Description of the task » Output only the lines that run from the line holding "204x644 pixels." to the end of the data below, including both ends, without any pictures.

Provided records »
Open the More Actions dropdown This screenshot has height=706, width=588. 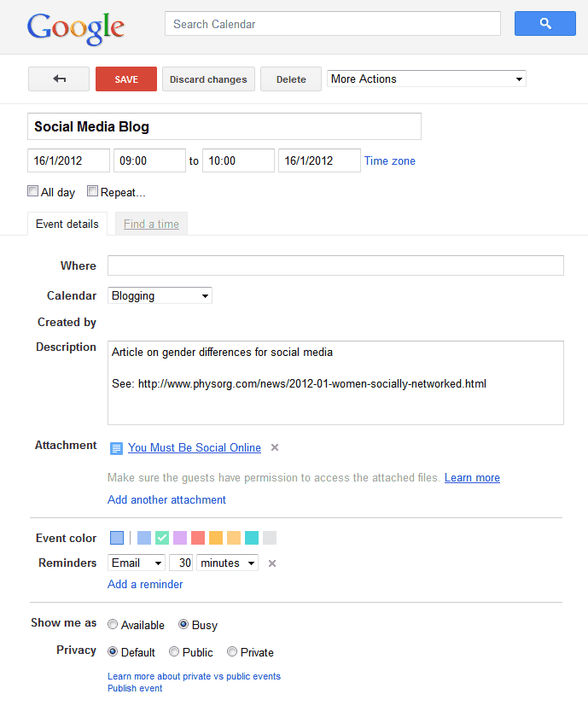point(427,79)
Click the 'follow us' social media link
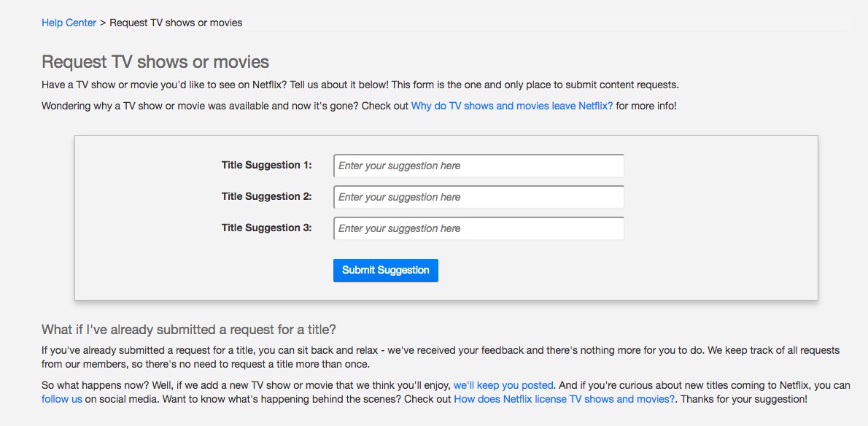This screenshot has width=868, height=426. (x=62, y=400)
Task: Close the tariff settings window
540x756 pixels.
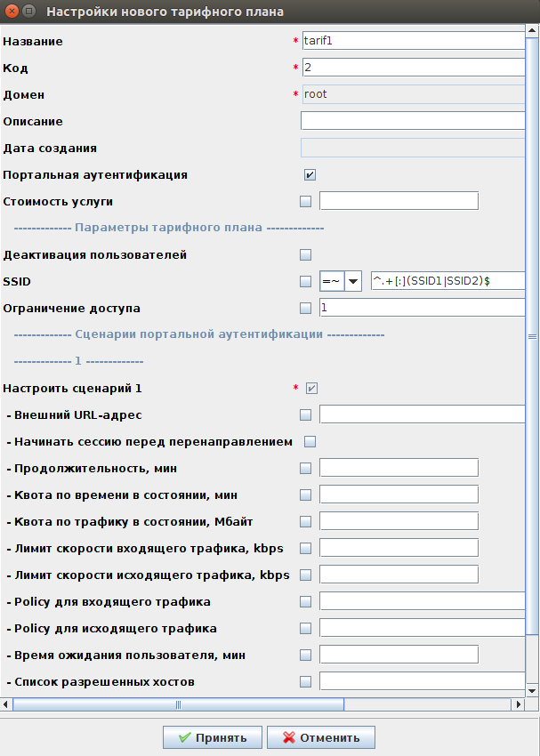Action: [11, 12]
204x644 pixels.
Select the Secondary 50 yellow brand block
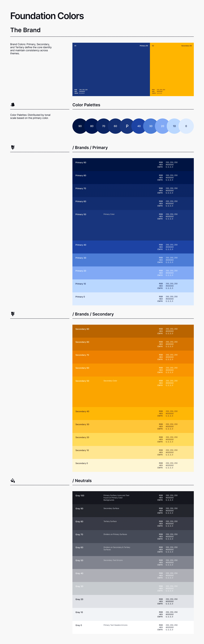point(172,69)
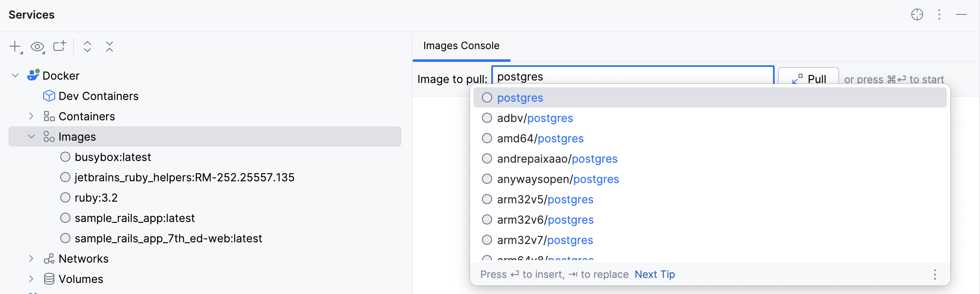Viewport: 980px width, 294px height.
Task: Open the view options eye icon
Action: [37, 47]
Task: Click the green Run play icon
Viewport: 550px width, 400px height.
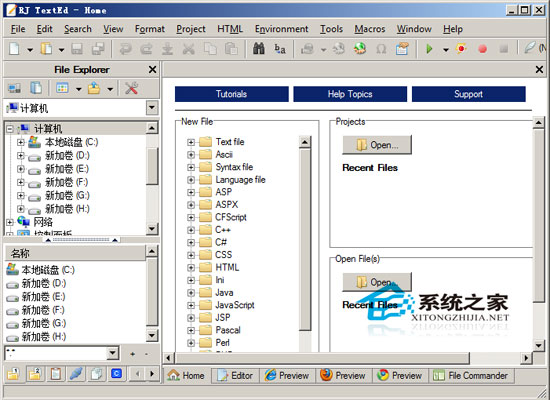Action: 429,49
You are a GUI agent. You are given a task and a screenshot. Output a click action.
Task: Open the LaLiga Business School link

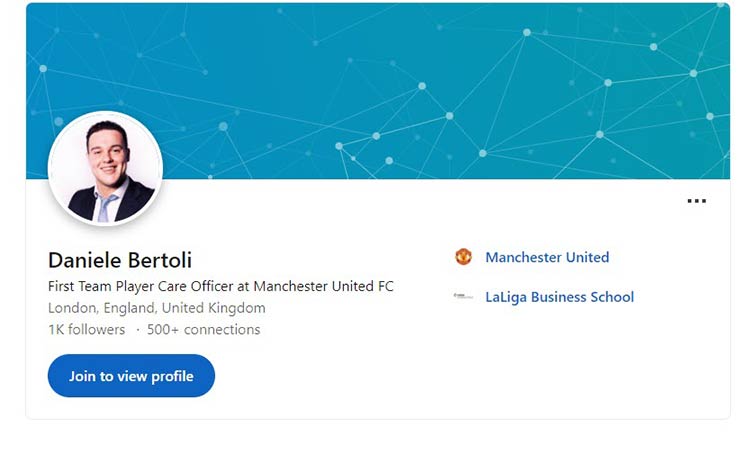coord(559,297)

Response area »
204x644 pixels.
Select the Secondary 50 yellow brand block
point(172,69)
Viewport: 980px width, 294px height.
Task: Open the view options eye icon
Action: [37, 47]
Task: Click the green Run play icon
Viewport: 550px width, 400px height.
Action: 429,49
You are a GUI agent. You are given a task and a screenshot. Output a click action.
Task: Open the LaLiga Business School link

coord(559,297)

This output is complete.